WTI Crude Oil (USOIL) is currently hovering around a major support zone, raising questions about whether the commodity will stage a recovery or continue its downward trajectory. Let’s break down the technical setup and key levels to watch.
WTI Crude Oil (USOIL) – Daily Chart Analysis
U.S. crude oil has had a rough start to 2025, sliding from highs of around $80.50 in early January to hitting lows near $65.45 in March. Several factors have contributed to this decline, including:
✅ Escalating tariff tensions disrupting global trade flows.
✅ Slowing global economic growth dampening demand expectations.
✅ OPEC’s planned production increase set for April, raising concerns about oversupply.
Despite the Federal Reserve’s growing inclination toward interest rate cuts, the U.S. dollar remains resilient, attracting safe-haven flows that further pressure oil prices.

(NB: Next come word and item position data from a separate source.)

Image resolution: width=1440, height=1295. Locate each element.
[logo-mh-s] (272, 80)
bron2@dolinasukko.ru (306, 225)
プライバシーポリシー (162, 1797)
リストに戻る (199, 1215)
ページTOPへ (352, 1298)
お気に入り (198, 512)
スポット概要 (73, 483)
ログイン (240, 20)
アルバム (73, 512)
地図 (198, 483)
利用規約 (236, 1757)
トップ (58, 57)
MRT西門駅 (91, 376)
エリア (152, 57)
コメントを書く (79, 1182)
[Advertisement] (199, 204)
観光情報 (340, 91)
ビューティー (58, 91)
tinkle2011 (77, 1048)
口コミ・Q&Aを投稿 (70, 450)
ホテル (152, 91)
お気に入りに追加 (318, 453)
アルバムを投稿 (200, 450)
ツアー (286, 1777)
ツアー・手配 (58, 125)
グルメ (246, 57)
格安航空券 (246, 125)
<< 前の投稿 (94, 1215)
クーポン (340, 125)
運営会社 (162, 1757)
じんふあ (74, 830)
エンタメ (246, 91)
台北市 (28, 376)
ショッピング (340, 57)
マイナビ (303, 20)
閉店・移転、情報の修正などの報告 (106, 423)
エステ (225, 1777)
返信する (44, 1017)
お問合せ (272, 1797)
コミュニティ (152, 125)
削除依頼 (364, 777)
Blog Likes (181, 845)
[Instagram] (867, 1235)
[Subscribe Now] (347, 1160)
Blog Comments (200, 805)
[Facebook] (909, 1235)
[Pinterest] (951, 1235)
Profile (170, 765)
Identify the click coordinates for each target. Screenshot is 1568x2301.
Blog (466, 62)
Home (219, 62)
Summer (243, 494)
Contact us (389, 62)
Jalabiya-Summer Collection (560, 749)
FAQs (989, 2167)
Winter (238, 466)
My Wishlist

Key Support and Resistance Levels to Watch
🔹 Support Zone ($66.00 – $67.00):
- This area has been a significant price pivot since April 2019.
- Current price action is testing the S1 Pivot Point ($67.16) on the daily chart.
- If buyers defend this zone, a reversal could be in play.
🔹 Upside Potential:
- A bullish breakout above $68.00 could encourage buyers to push prices toward $70.00 (a key psychological level).
- Further momentum could extend gains to $72.80, the recent swing high.
🔹 Downside Risk:
- A break below $65.00 would invalidate the support zone, exposing crude oil to further losses.
- Key support levels below include $63.00 and $62.50, aligning with previous lows from 2023 and 2021.
Market Sentiment & Fundamental Outlook
Directional bias in crude oil is being dictated by fundamentals—tariffs, supply-demand shifts, and macroeconomic developments. Traders should closely monitor:
📅 Upcoming economic data releases that impact oil demand forecasts.
📢 OPEC+ statements regarding production adjustments.
💰 U.S. dollar strength or weakness, as it directly influences oil prices.
Bottom Line
WTI crude oil is currently at a crossroads. The $66-$67 zone could serve as a springboard for recovery, but failure to hold above this area may lead to deeper declines. If bullish momentum builds above $68.00, expect a push toward $70 or higher. However, a drop below $65.00 would indicate continued weakness, potentially targeting $63.00 or lower.